For your pre-med checklist, you should have a certain amount of clinical, volunteer, and research experiences. Participating in positions that allow you to take on leadership roles, however, is a way to stand out from other candidates. One way to do this is to identify a specific deficit in your community and come up with an innovative solution to help fix it. For example, if you were working in an assisted living center, you could set up your own wellness program such as art workshops, or even exercise classes. Your project could be anything as long as it is meaningful to you and helps to improve the lives of members of your community. This will ultimately do wonders for contributing to your pre-med school identity by showing that you can solve problems, and make a positive, selfless change in your community.

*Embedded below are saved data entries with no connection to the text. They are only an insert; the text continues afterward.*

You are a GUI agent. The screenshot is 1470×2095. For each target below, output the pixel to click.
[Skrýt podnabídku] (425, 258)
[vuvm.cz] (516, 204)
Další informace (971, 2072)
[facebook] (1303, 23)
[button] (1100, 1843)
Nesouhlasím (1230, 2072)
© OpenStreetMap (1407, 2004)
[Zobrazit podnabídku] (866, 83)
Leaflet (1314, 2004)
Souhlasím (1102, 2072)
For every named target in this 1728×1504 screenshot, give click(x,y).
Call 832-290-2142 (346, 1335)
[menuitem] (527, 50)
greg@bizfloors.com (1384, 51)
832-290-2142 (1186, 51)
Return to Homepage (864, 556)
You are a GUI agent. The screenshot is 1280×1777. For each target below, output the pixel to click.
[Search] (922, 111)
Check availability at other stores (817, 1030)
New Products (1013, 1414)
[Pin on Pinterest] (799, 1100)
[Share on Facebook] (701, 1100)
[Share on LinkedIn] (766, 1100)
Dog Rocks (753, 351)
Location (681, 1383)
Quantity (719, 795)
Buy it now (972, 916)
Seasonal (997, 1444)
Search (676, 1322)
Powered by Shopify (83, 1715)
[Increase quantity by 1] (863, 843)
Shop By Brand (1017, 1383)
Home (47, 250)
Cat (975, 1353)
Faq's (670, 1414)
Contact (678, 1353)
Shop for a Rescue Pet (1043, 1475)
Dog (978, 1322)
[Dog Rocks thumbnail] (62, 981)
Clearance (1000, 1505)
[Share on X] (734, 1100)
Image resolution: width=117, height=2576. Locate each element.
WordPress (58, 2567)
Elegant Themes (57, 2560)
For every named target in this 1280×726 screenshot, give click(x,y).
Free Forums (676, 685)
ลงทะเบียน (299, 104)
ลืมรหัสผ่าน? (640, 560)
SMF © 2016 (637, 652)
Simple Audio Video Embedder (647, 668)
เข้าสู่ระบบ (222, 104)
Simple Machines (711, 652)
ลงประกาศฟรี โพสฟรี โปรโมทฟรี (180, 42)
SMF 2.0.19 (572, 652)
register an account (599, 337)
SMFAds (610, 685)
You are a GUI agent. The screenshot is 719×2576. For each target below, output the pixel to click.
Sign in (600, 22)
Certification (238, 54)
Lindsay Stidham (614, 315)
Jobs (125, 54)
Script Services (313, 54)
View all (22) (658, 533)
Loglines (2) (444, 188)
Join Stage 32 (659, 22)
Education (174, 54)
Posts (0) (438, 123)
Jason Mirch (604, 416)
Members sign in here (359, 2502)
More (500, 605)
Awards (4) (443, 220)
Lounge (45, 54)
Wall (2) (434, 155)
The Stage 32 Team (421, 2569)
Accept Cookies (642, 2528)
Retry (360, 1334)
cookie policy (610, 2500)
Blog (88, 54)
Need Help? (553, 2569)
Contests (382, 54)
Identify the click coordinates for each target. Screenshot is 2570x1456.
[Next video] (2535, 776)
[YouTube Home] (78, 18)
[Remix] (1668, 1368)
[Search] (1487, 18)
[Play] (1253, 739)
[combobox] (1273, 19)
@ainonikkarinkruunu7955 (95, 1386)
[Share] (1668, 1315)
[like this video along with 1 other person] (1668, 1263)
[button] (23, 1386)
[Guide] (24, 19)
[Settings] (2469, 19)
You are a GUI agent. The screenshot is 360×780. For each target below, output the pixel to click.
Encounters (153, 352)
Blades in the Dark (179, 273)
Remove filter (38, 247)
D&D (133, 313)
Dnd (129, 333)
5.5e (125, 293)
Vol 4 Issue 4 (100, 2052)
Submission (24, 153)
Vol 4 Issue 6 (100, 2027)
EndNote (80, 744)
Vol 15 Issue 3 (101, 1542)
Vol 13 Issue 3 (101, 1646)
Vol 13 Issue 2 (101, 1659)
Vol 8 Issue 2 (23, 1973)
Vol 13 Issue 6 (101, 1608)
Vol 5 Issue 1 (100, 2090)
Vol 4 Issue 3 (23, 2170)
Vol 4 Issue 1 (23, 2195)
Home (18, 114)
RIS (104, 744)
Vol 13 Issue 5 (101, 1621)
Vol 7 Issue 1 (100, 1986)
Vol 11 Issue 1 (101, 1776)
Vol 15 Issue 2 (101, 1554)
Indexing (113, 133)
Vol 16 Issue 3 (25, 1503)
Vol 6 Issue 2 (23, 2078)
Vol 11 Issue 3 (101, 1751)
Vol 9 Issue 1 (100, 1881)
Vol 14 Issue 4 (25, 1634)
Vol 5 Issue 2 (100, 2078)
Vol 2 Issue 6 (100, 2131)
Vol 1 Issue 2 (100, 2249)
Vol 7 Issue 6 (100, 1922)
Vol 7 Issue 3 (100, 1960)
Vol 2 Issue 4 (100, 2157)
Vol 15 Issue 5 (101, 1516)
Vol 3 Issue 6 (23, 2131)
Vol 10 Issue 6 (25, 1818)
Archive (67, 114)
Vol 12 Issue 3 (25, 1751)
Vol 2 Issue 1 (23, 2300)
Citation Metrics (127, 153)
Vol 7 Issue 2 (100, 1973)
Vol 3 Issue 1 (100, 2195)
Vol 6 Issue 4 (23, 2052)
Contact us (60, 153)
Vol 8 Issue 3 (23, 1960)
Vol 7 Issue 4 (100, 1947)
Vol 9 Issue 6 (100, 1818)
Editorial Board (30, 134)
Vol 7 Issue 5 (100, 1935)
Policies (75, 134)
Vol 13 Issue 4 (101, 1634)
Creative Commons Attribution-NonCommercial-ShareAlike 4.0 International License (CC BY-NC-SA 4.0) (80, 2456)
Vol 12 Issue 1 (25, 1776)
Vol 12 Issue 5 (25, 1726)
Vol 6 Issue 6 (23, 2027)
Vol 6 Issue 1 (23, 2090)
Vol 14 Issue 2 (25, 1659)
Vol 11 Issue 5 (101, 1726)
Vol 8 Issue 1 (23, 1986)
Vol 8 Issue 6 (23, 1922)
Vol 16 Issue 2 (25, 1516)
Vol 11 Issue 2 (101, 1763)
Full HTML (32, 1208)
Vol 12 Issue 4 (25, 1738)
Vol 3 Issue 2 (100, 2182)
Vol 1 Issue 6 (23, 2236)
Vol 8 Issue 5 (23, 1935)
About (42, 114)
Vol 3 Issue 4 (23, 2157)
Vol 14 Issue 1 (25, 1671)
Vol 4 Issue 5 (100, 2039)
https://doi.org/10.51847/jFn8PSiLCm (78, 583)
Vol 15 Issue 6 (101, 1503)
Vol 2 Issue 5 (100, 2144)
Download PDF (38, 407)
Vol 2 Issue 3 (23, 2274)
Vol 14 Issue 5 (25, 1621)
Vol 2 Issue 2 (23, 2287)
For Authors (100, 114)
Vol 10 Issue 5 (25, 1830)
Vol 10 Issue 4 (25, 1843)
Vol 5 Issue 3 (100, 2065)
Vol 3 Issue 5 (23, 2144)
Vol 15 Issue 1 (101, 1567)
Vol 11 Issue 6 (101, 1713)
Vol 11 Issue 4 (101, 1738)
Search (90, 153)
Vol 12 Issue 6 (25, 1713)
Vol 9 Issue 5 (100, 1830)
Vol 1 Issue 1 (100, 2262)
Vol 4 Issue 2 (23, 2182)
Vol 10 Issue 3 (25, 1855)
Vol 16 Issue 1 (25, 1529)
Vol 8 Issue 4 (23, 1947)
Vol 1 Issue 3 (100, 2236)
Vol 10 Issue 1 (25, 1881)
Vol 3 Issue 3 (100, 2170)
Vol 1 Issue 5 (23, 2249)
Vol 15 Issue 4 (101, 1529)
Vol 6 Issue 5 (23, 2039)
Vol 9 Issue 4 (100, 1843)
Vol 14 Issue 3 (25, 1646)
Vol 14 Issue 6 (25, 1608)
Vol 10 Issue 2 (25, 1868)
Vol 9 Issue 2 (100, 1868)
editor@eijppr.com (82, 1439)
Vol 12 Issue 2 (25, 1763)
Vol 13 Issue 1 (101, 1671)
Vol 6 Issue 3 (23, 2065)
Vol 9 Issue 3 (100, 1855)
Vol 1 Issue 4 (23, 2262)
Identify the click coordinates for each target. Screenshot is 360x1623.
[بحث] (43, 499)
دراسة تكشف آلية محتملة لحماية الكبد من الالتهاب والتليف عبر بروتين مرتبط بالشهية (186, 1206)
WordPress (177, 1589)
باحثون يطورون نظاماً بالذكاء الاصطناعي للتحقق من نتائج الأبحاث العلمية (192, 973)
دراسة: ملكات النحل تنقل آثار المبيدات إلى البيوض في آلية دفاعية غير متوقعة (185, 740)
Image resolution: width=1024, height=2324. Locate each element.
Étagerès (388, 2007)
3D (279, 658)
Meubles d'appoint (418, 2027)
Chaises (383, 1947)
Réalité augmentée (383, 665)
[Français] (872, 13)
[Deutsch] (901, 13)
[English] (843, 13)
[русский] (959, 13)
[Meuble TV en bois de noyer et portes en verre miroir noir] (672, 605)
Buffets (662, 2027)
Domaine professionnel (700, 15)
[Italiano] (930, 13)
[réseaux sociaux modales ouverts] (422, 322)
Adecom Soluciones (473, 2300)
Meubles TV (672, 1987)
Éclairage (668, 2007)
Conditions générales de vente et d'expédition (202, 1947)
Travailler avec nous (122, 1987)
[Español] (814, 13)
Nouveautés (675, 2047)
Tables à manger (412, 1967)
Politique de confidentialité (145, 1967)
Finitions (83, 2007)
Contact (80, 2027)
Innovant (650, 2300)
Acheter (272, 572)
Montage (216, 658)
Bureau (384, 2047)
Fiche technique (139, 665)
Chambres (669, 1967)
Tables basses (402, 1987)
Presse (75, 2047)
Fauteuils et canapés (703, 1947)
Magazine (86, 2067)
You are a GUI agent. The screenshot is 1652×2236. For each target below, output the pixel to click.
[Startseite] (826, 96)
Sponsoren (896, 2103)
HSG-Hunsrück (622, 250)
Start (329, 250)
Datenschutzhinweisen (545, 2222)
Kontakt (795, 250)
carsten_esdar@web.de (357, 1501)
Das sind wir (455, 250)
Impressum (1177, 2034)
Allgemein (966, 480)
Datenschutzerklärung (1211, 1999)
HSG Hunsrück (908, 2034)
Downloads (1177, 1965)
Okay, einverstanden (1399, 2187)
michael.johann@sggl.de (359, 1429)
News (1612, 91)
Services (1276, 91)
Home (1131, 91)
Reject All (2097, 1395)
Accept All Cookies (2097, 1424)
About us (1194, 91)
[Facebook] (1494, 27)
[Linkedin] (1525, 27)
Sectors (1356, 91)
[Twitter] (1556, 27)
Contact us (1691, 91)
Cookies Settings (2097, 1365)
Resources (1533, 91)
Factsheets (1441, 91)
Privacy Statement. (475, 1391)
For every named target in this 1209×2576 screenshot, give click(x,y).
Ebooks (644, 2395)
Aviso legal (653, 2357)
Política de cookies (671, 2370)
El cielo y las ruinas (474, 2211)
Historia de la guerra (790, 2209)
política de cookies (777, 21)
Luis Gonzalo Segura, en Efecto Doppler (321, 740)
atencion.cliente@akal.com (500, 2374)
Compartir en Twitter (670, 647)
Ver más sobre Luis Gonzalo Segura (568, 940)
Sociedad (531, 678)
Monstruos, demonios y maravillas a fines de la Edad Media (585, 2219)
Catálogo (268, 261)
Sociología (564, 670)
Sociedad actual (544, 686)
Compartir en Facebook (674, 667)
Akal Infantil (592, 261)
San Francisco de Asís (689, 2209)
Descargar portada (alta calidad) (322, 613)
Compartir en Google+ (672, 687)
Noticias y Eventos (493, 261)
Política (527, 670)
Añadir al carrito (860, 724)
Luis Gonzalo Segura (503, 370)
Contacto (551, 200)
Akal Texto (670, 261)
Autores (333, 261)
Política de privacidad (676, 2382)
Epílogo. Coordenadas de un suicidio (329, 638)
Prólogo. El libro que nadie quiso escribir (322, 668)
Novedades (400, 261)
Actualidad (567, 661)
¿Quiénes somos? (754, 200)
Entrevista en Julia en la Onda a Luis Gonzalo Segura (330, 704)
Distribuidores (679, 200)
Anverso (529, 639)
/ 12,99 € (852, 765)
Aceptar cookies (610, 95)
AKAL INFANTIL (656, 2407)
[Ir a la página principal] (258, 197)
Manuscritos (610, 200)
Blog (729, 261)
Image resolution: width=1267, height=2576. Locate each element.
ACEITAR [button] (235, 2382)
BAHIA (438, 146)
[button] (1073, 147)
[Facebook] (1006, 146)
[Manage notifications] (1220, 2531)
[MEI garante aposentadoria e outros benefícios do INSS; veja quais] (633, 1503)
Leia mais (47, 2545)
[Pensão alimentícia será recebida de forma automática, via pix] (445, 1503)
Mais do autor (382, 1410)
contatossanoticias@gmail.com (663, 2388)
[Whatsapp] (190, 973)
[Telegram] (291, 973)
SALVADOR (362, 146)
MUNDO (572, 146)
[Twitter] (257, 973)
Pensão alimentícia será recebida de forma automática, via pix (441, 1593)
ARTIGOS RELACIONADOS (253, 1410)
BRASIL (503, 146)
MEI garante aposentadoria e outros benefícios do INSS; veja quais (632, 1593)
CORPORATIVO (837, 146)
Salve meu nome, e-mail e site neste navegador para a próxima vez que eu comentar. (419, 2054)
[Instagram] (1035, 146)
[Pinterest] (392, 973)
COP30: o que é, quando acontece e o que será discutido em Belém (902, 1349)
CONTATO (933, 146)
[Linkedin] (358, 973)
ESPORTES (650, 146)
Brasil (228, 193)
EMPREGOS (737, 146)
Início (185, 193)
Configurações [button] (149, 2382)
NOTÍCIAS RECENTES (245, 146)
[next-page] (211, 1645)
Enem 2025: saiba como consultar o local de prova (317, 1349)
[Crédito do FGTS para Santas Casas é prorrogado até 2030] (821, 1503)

As Gandhi said, “Be the change you wish to see in the world”. Working with a non-profit organization gives you a chance to break the mold and leave a mark on something that is really begging for a mark to be left. There are so many opportunities out there that you are bound to get a great experience from and will highlight that you are going into medical school for the right reason: To help others. Possible enterprises include fighting poverty, supporting disaster response, and mentoring youth.